[[ Data open ]]

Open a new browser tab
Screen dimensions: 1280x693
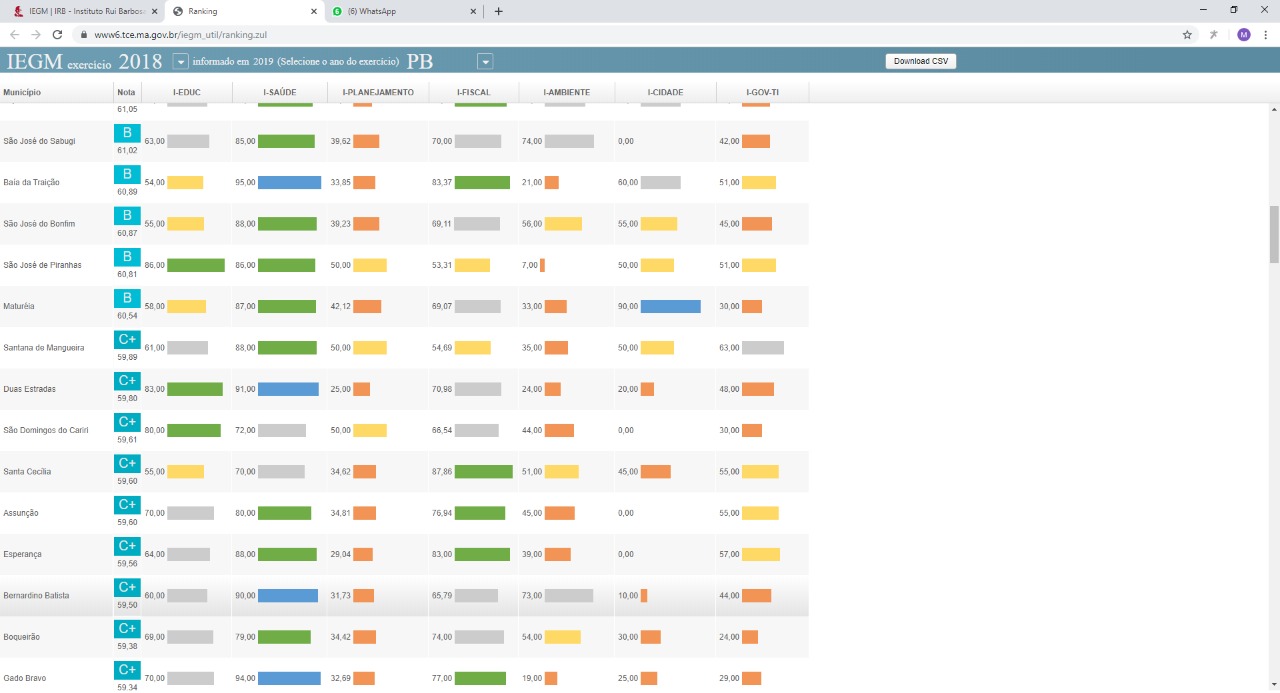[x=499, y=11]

[[ Data closed ]]
[[ Data open ]]

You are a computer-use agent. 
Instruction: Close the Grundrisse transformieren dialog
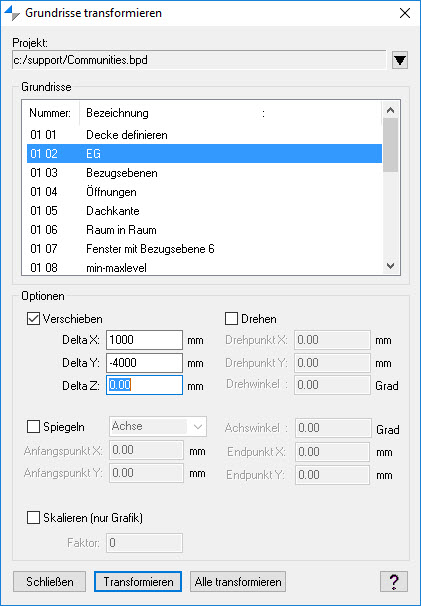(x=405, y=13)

[[ Data closed ]]
[[ Data open ]]

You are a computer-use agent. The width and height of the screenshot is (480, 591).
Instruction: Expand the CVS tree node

[[ Data closed ]]

Work instructions: Whenever a line in the material contains the word "computer", copy that line.

Response to this exercise:
You are a computer-use agent. 
You are a computer-use agent. The width and height of the screenshot is (480, 591).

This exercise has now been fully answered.